When I look back at my drinking, I believe now that I have been a dangerously heavy drinker on again off again since I became "legal". To my credit, I was not a teenager that drank in HS. I just didn't see the point at that age. However, that changed the older I got. By the time I hit my mid 20s the pattern was set. I would drink more and more, then someone would point out how much I was drinking or what an ass I had just made of myself in X situation. I would either get mad, tell that person "I don't Have a problem!" and proceed to prove them wrong by cutting way back... or I would berate myself over and over until I would stop drinking. But it never lasted long.
My rock bottom was a one two punch from reality. Last Friday I had a horrible fight with my beloved (he lives in a different country). According to my cell phone, we fought for 2 hours on the phone... I don't remember anything past the first 20 minutes or so. I don't remember the names I called him. I don't remember telling him we were through. The fact that I could black out and keep functioning is just frightening. But that was not rock bottom.
Rock bottom was waking up sprawled across my bed and smelling dog pee and dog excrement. My poor beloved Border Collie and peed and pooped all over my bedroom... because I had been too drunk to care for her. While I was crying and coaxing her out from underneath my bed and cleaning up my cell phone buzzed with a text from my beloved. He had been so frightened with what I had said and the way I had acted on the phone the night before that he had immediately booked himself on the first international flight he could catch to the US. The text just said "You're scaring me... I'm on my way to help you."
I could not have been more humiliated if I tried. Here I was, in a bedroom reeking of excrement, smelling of sour wine, with a beloved pet hiding from me and a love whom I had scared badly enough that he was flying across multiple time zones and an international border to keep me from killing myself.

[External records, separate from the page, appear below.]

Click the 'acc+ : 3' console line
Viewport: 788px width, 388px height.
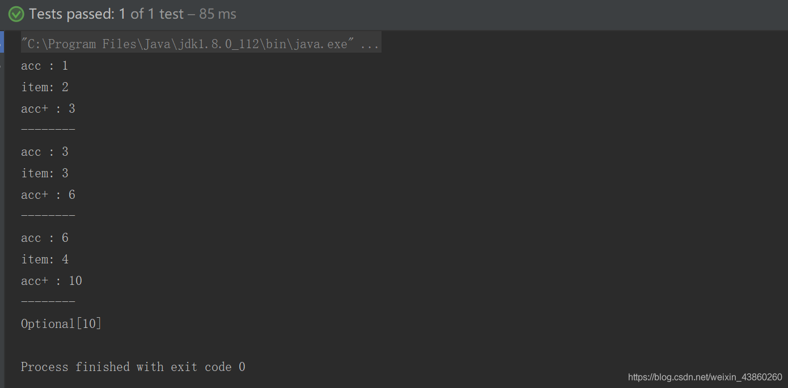point(48,109)
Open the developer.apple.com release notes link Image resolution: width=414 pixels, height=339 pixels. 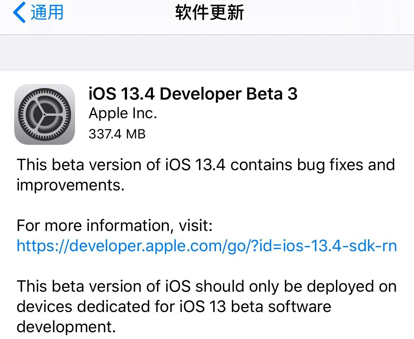(206, 245)
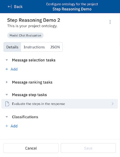Click the Save button

pos(88,148)
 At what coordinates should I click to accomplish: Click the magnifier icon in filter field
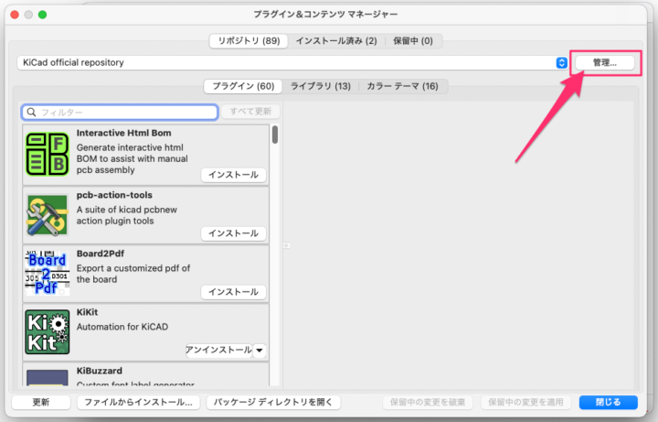point(32,113)
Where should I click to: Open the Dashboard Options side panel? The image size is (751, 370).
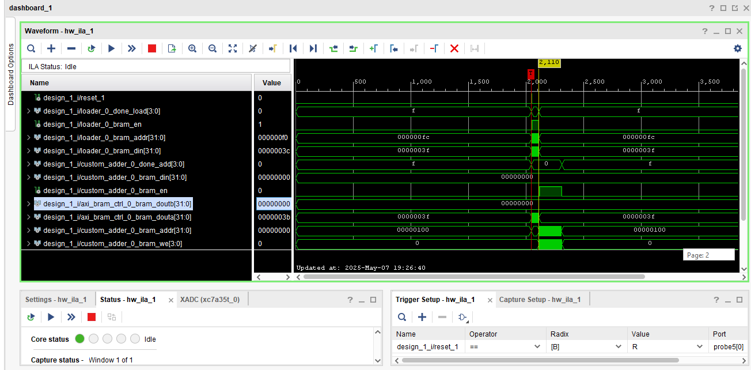pos(10,74)
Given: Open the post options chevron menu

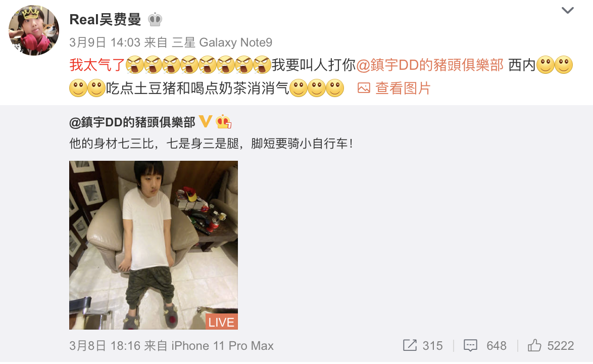Looking at the screenshot, I should [567, 10].
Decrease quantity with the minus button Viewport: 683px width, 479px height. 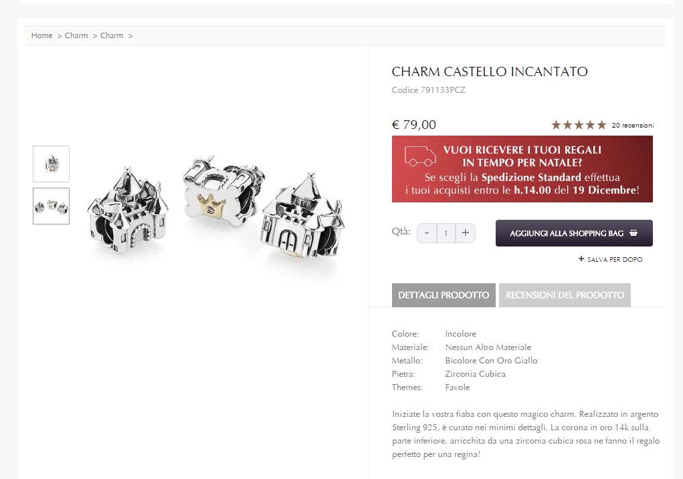[427, 233]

I cleaned like a madwoman. I cried. I picked up my beloved at the airport. We snuggled my other beloved (the one with the four feet). He promised to hold my hand no matter how hard it got to go AF.
... and now, here I am.
My ultimate goal is to have a AF home from now on. What that means for me as far as "social scenes" go I'm not sure. I am a hard core chef, so the loss of wine in my cooking is a blow... but until I can cook with it and not drink it out it goes. I'm going to go 30 days AF, then see where I stand.